Our community was extremely helpful and proactive in identifying an error, and after further research and verification, we took the video down. We see mistakes as great learning moments, and the author of the lesson, Chand John, was kind enough to explain what went wrong. (Read his letter below.) The main content of this lesson — explaining how hash tables work and why they’re important — is something we see as valuable in and out of the classroom, and Chand is an excellent educator and communicator. So we’ll be working with him to create a new version that will come at the content from a different direction. Every video we produce takes several months to make, because our script-writing and animation-creating processes both require a lot of time and attention; please stay tuned for a new, corrected version of this video later in the year!

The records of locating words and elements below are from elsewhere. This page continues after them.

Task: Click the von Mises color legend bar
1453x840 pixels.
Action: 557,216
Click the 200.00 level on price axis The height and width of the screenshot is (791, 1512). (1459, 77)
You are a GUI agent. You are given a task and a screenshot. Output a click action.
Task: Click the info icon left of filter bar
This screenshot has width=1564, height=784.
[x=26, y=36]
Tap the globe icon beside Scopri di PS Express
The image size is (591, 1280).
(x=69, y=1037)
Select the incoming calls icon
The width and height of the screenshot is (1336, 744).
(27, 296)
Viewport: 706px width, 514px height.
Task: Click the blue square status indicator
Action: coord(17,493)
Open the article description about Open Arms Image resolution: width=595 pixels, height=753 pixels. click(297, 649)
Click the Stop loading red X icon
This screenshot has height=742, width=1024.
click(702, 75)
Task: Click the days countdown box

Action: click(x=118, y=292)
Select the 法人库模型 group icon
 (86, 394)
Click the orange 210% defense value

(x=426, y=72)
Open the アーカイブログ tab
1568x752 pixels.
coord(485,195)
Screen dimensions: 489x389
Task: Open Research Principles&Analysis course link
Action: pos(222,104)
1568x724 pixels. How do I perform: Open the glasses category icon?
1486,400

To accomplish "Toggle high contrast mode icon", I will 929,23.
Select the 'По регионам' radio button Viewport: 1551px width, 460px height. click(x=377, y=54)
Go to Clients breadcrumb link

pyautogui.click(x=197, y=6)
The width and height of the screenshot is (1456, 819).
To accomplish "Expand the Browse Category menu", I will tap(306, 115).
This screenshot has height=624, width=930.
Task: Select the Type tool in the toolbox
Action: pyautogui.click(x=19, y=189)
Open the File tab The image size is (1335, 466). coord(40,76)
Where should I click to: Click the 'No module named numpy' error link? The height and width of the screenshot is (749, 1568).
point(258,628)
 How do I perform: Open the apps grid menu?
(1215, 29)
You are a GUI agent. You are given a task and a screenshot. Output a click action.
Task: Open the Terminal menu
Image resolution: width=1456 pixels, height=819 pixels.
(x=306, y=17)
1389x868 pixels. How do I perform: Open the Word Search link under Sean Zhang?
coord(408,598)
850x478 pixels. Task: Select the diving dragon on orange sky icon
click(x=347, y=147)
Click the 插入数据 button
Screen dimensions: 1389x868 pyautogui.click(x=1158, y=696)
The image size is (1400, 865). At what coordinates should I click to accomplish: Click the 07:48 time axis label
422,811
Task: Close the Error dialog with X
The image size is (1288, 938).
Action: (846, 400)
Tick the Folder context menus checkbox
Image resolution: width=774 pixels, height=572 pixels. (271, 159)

Below, read Chand John’s letter:
When you use the Internet, many different processes and entities are involved: domain name servers, routing protocols, and much more. In an attempt to create a lesson about hash tables in the context of Internet communication, I chose to base the lesson on a very widely available hash table, called the Linux routing cache. Here are a couple of nice descriptions of the routing cache:
There was a key mistake in how this was introduced in the lesson, however: the Linux routing cache, which contains IP addresses and related information, existed on many devices, but in conducting research for this piece, I misunderstood the context in which the routing cache is typically used.
We introduced the routing cache (which we called a “routing table” in the video, since it was one of multiple routing-related tables available on many computers) in the context of typical Web browsing. However, what the video describes is more like what a router itself can do during typical Internet use, if it happens to use this type of hash table, and *not* what your own computer typically does when you access the Internet (unless, perhaps, you configured it to act like a router itself).
In short, while the routing cache described in the video has *existed* on a very wide array of devices, it is not necessarily *used* on most of those devices for the purpose suggested in the original video.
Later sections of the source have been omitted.